- **Passage shown**:

--------------------------------

Halloran released early from prison 1

Former City Councilmember Dan Halloran was released early from federal prison in order to stop the spread of COVID-19 in jails.

Not only was former City Councilmember Dan Halloran released from prison early because of COVID-19 concerns, but he was released at a time of major social upheaval.

“It’s surreal,” he said. “I don’t understand exactly where we wound up, where we are between the pandemic lockdown and the collateral stuff ... It’s a shame to see our country ripping itself apart.”

Halloran was convicted in 2014 on two counts each of bribery and wire fraud, and a single count of conspiracy. He was sentenced to 10 years in federal prison the following year, but was released early as the Bureau of Prisons sought to decrease inmate populations in an effort to slow the spread of COVID-19. Halloran’s clean record made him a good candidate for early release, he said.

“I completed a percentage of my sentence that put me at 18 months of release. I had no incidents, no disciplinary issues, low risk factor,” he said, noting that he could have been let out as early as six months from his release date even if the pandemic didn’t pose a factor.

With his newfound freedom, Halloran said he doesn’t plan “on being in the public eye in a significant way anytime.”

“I was a [scuba] instructor long before and I always did it on the side as a hobby,” he said, stating that he’s already made a return to classes. Halloran also said he’ll be going back to graduate school to do some postdoctoral work on cultural site conservation, underwater recreation and archeological research — he earned a B.A. in history and anthropology from the City University of New York before achieving his juris doctor from St. John’s University Law School.

--------------------------------

- **Requirement A**:
Answer these questions from the article on Halloran's release:
(i) In what year was Halloran convicted?
(ii) How many years in federal prison was he sentenced to?
(iii) Which school granted his juris doctor?
- **Requirement B**:
List every crime Halloran was convicted of in the article on Halloran's release, with the number of counts for each.

--------------------------------

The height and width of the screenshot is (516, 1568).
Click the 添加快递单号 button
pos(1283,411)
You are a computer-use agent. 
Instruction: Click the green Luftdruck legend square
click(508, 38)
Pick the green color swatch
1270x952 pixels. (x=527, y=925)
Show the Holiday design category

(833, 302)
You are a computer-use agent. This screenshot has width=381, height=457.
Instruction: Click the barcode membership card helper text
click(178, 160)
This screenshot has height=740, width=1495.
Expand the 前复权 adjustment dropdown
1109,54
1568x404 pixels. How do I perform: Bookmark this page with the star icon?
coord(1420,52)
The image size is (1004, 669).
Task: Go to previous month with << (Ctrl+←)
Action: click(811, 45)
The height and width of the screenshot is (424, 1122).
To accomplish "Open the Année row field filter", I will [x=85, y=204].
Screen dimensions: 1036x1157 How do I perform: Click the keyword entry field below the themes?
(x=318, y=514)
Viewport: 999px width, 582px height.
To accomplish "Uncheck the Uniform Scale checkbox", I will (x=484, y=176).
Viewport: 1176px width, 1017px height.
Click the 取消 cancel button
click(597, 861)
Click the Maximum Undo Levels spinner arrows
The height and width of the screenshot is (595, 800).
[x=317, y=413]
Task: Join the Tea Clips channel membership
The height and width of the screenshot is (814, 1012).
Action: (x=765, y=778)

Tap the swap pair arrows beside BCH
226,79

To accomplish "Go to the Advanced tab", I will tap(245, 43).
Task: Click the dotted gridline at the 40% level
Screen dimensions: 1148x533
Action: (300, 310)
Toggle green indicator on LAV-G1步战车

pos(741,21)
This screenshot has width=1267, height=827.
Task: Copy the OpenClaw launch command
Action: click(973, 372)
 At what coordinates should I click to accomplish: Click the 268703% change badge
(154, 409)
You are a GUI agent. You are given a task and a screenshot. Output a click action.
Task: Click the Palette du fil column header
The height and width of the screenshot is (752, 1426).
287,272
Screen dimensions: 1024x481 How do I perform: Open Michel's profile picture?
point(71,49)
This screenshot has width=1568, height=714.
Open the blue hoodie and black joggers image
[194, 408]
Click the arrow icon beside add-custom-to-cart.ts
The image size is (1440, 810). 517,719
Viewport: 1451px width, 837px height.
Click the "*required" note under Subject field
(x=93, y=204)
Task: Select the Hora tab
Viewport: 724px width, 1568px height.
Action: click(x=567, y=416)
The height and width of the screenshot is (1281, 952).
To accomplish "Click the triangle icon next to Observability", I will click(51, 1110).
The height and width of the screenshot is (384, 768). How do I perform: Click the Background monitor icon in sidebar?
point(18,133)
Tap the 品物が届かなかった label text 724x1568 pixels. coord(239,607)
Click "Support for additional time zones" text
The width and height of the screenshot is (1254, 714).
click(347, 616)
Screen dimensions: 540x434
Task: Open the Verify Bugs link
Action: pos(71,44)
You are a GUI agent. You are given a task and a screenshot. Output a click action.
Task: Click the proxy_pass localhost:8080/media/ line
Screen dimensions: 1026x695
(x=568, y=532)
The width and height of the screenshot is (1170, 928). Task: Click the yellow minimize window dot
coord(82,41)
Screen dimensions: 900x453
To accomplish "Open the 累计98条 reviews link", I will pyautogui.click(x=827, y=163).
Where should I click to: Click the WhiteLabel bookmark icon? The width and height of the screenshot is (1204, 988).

--------------------------------

- **Result A**:
(i) 2014
(ii) 10 years
(iii) St. John's University Law School

- **Result B**:
Bribery (two counts), wire fraud (two counts), conspiracy (one count)